Garry's Mod Wiki

VGUI Creating Custom Elements

Why Create Custom VGUI Elements?

Creating custom VGUI elements helps with many things, the biggest being code readability and maintainability. These new elements don't always have to be some brand new element from the ground up, in fact many custom elements are just derivatives from the games base panels with customizations that fit that project better.

Think of something like a DButton the default styling may not suit the look and feel of your project, so instead of having to restyle every DButton you create, you can create a new custom VGUI element that is derived from the standard DButton. Then apply your styling to that the new element once. This means that each time you create this new custom element you wont need to reapply the same styling, you'll only need to add what makes that button unique.

Now you could create panels in the same file you want to use them with vgui.CreateFromTable however using this method to create panels usually leads to a very long file that becomes hard to read and maintain once your no longer activity working on it. Therefor while acceptable under specific circumstances this shouldn't be the main way of creating your custom elements.

Creating Custom Elements

The first and most fundamental thing you should know about any Panel is that it consists of four fundamental components:

There are other hooks available like the PANEL:Think hook, but this is not required the panel to operate. Also some hooks are only available to specific panels, and for the sake of simplicity we will skip over those here and just point you to PANEL_Hooks to see all the hooks available to panels.

Setting up your workspace

Hopefully you have a basic understanding of the filesystem in Garry's Mod but as a crash course, all you need to know is that everything included in your addon folder gets """merged""" with the existing folder structure in your copy of the game. Now these don't actually move any files around, but its important to remember that the engine sees your *myAddonName*/lua/autorun/client/example.lua in the same spot as: *garrysmod*/lua/autorun/client/example.lua

I wanted to emphasis that because we will be leveraging that functionality to help organize our custom VGUI elements. Using the Lua Folder Structure we can see that there is lua/vgui this folder is loaded whenever the game loads its VGUI elements. This means any custom VGUI elements we create for out addon will be loaded automatically when we enter the game instead of needing to manually include them in our autorun script.

Coding the new Element

Now that you understand the basics of how panels work, we can start writing out own.

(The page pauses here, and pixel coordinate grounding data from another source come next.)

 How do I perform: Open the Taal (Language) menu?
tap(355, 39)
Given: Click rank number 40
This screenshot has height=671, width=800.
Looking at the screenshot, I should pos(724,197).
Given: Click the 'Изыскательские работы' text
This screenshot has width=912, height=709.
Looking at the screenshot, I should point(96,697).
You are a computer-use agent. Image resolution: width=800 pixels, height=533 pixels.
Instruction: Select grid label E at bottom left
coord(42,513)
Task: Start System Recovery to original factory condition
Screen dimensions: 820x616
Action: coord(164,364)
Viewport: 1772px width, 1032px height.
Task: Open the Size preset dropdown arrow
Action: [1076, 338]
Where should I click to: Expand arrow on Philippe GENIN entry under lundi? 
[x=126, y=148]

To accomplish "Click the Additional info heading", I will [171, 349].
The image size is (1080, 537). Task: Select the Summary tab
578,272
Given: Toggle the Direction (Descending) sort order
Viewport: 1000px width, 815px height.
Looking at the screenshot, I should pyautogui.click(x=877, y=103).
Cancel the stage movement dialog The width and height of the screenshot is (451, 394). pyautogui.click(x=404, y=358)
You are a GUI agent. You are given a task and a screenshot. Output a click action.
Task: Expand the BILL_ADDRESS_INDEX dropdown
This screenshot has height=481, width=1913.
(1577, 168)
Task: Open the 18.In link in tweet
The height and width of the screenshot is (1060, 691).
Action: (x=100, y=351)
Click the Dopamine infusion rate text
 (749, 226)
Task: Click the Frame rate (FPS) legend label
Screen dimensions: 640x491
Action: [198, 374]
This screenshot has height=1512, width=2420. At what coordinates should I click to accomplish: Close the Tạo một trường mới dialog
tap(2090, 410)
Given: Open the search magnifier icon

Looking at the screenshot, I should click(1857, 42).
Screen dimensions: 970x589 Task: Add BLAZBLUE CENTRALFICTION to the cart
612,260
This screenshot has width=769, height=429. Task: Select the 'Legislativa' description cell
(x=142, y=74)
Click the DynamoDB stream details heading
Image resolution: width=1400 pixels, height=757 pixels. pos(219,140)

to start working on a new panel create a new file under lua/vgui/{nameOfElement}.lua and make sure to write in the four fundamental elements from before like so:

-- Creating the Table our panel will use PANEL = PANEL or {} --Creating our Init Function function PANEL:Init() end --Creating the Paint Function function PANEL:Paint() end --Registering our new VGUI element, giving it a name, the table to use, and if it derives methods from another element vgui.Register("NewElementName",PANEL,"OptionalNameOfPanelItsDerivedFrom")

Now that we the essential outline of our panel created lets start by seeing if one of the premade elements from VGUI Element List has similar functionality to what we already need. Its important to look at the methods these panels already have, for example we are going to create a custom button. So we should derive our new panel from the DButton panel since that will give us access to methods like PANEL:DoClick.

Lets do that now by updating our vgui.Register function in our code

vgui.Register("WikiButton",PANEL,"DButton")

So what exactly did that do?

All the premade panels in Garry's Mod are derived from one of the engine panels, these engine panels can be found on the VGUI Element List page. Most of the Panels that start with a "D" are derivatives of these engine panels with functionality and PANEL:Paint functions applied to them to be easier to work with.

Most of the time you will never need to derive directly from an engine panel unless your creating a whole new type of element from scratch. Instead its commonly easier to derive your panel from one the "D" Panels which gives you access to more convivence functions instead of needing to recode basic functionalities into your panel every time.

When we set our new WikiButton element to derive from the DButton we get every method that DButton has access to and everything that it also derives from. Here is a tree that shows the chain of derivatives:

Panel - Label - DLabel - DButton - WikiButton <-- this being our custom element

Using your Custom VGUI Component

Using the components you've created is the same as using any other premade element (seeing as we just created an element in the same way)

all you need is the vgui.Create function with the name you gave the vgui.Register function. for our WikiButton our create function would look like:

VarName = vgui.Create("WikiButton")
This page did not cover anything about customizing this new panel we created. This page was created to be more informative about the process of creating custom VGUI elements instead of customizing them. The wiki button mentioned in this article will look identical to a DButton because nothing in this article covered changing anything about it (yet?)